Mickey: I agree. It is important to mention cloning, but I believe we need
to say the specification of the mechanism is not within the scope of this
document.
Greg: what we think is sufficient information to understand the active flag
may not be the same as people who review the document. Especially for
people who implement the active flag. I do not understand the purpose of
the active flag from the document. Does it replace active OAM? There needs
to be more explanation regarding what it tries to achieve.
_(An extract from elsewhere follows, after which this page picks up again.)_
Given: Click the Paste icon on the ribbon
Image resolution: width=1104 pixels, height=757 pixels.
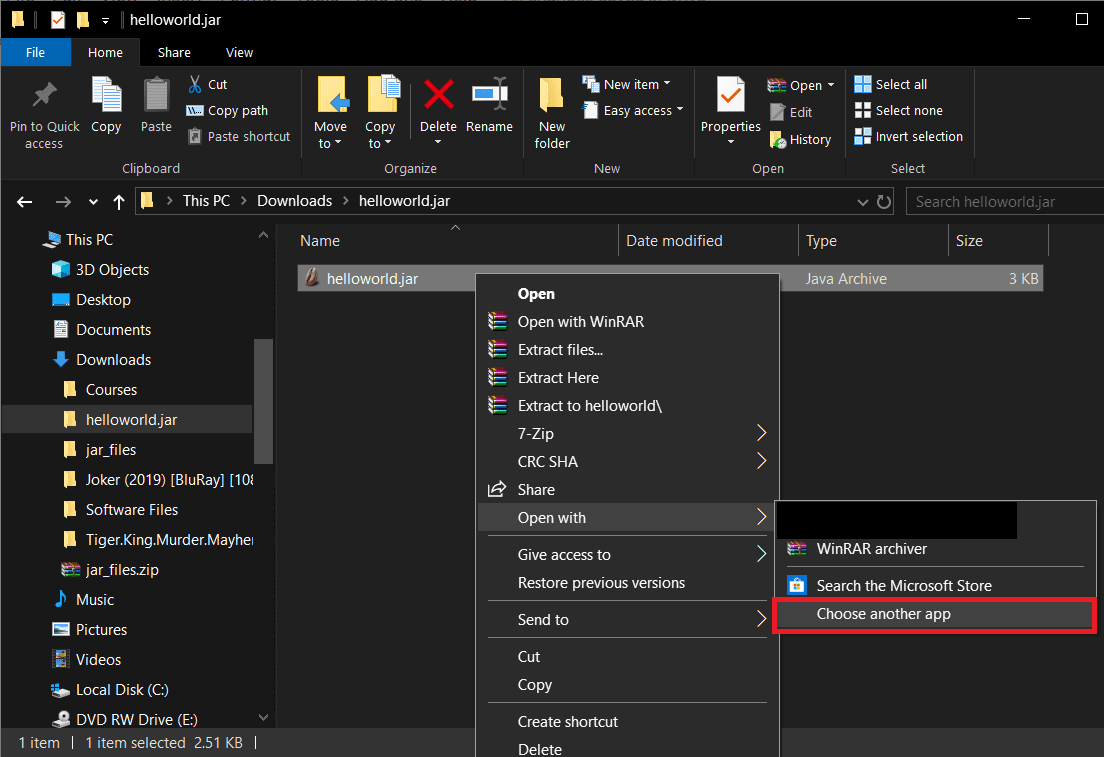Looking at the screenshot, I should tap(156, 108).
Otherwise it may
be abused.
Mickey: this bit makes sure the packet is terminated by the decapsulating
node.
Greg: what are we trying to achieve?
Mickey: it is not intended to replace other OAM mechanisms.
Greg: does it mean that the packet is not meant to leave the IOAM domain?
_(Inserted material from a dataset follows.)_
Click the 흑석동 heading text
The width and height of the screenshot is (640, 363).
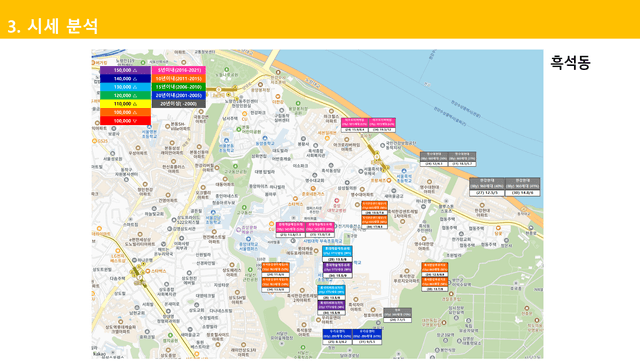click(x=570, y=62)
Tal: it is meant to indicate termination by the decapsulating node. It is a
bit that can be utilized by an active OAM protocol, but is not intended to
replace active OAM protocols.
Greg: but we already have active OAM, like BFD. Why do you need to inject
synthetic packets?
Barak: please explain the question.
Greg: the IOAM processing is the same, whether the active flag is set or
not.
Tal: right. Fate sharing is one reason for that.
Greg: BFD requires bidirectional paths. It will not necessarily work with
IOAM, which is unidirectional.
Mickey: you are trying to get the information to your collector.
Greg: why do we need that active flag?
Barak: it simplifies the operation of the encapsulating node.
Mickey: we are collecting data along the path. Data flows might not give
you everything, since the network may be quiet. Also, for performance
issues it is going to help.
Greg: you can collect this information from the nodes. For example, with
segment routing we can collect information from the nodes.
Mickey: it is meant to be IOAM-specific but not transport specific.
Greg: there is no clear understanding of why active is needed.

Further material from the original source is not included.